I've just been testing a design that includes 8 hybrid (ie mixed analogue and digital) lock in amplifiers. They aren't, strictly speaking, lock in amps because they are synchronised to an internally generated signal which dives a laser. There are 8 detectors and the purpose of the filtering is to pass only signals which are at exactly the modulation frequency of the laser. (A true lock in amplifier would lock on to the signal without needing the internal reference - but it's mad to do that if you are generating the signal in the same box.)
Each of the 8 channels has broad band filtering and some switchable gain. The 8 channels are sampled by an 8 channel synchronous sampling 24 bit ADC which takes 240,000 samples per second per channel. The ADC is controlled by a Intel (was Altera) Cyclone 10 FPGA which also does most of the grunt work of the signal processing.
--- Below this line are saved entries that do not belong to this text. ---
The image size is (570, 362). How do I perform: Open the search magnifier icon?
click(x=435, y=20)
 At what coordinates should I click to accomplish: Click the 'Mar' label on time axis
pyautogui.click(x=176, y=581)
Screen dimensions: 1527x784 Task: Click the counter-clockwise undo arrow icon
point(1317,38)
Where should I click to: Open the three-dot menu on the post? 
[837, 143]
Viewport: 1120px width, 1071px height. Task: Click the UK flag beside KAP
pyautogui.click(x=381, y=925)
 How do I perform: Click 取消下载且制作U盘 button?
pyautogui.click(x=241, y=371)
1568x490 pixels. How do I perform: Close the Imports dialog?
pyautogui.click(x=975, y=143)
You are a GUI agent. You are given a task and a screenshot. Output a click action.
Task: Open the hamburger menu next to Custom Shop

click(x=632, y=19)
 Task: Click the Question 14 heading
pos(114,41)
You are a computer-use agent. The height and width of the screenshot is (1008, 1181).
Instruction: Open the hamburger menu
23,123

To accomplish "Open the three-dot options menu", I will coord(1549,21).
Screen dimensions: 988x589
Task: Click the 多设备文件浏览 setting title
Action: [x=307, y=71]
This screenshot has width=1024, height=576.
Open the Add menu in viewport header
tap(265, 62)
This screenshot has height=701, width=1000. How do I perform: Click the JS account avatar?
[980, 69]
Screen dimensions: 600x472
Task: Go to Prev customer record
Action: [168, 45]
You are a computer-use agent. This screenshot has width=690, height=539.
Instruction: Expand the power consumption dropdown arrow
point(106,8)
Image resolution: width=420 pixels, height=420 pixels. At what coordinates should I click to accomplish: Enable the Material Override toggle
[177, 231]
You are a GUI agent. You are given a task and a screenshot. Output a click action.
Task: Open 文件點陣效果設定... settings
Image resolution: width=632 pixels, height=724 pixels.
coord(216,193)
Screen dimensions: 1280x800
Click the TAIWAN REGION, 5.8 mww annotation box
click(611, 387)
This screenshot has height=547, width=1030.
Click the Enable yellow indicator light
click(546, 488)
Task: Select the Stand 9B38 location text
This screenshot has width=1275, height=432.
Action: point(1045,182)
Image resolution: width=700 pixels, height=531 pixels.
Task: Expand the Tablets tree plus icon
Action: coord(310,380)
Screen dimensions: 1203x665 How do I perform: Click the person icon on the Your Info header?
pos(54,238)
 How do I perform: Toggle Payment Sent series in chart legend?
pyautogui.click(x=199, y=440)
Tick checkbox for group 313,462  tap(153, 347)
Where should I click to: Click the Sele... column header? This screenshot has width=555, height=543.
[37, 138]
It passes data via SPI (as 64 bit integers) to an STM32F407 which does a bit of averaging and scaling in floating point and presents data at quite a slow rate to the user interface.
The response of the analogue signal processing chain looks like this:
Plotted by the Picoscope 5444A.
And after the digital stuff has done its magic:
Zoomed in a bit:
Amplitudes are in dB, 0dB is about 1.5uA at the system input.
The centre frequency isn't exactly at 10kHz, it's 5ppm off (or the Keysight signal generator is) , not too surprising since the filter only uses a 25ppm reference clock.
The complete system can work at any frequency from 1kHz to 20kHz.
This kind of digital filter is very easy to implement and very useful for measuring frequency responses or any other application where you are generating the test signal. If any one is interested I'll post a bit more about how it works and how to implement it on a micro (or FPGA).